Effects of age and quality of leaves on recementation by leaf extract were assessed with fresh green leaves collected early in the growing season (June 2001) and brown decomposing leaves collected at the end of the season (November 2000). We collected green leaves from blueberry plants and dry, decomposing brown leaves from under blueberry plants. The plants were the same age. All leaves were stored at 5°C. After air-drying, leaves were placed in plastic bags and crushed by hand. Extract solutions were prepared by placing the crushed leaves in distilled water (1:10 mass ratio), and letting the mixture set for 24 h at 20°C. Each extract was filtered through a Buchner funnel without filter paper. Green leaf extracts were prepared and used the same day to minimize changes in composition during storage. Brown leaf extracts were prepared weekly and stored at 5°C.

PROMPT:
Answer these questions from the leaf extract passage:
1. When were the brown decomposing leaves collected?
2. What mass ratio of crushed leaves to distilled water was used for the extract solutions?
3. How often were the brown leaf extracts prepared?
You can answer without the entries that follow the leaf extract passage.

RECORDS SUPPLIED:
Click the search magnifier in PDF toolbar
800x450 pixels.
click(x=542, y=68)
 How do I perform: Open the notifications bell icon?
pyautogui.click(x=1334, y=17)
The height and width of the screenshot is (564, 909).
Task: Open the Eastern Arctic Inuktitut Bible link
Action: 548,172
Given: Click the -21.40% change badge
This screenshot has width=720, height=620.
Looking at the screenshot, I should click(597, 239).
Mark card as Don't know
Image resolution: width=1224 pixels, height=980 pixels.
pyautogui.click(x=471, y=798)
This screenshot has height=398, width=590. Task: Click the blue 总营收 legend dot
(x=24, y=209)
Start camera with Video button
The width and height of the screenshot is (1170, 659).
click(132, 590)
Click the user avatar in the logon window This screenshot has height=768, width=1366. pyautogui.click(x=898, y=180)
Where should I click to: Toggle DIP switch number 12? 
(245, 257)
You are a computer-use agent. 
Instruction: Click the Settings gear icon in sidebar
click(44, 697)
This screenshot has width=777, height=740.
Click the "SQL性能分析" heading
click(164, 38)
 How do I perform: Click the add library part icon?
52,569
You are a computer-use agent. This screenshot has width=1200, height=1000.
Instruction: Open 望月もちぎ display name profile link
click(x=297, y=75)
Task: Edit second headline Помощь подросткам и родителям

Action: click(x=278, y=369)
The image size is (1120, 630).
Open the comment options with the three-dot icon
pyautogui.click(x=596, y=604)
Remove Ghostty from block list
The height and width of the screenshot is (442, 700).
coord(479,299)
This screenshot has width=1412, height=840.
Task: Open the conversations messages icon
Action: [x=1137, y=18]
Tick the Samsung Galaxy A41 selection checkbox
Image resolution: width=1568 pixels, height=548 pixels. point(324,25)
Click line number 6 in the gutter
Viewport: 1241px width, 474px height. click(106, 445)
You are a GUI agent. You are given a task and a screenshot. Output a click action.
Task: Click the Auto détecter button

WRITTEN REPLY:
1. November 2000
2. 1:10
3. Weekly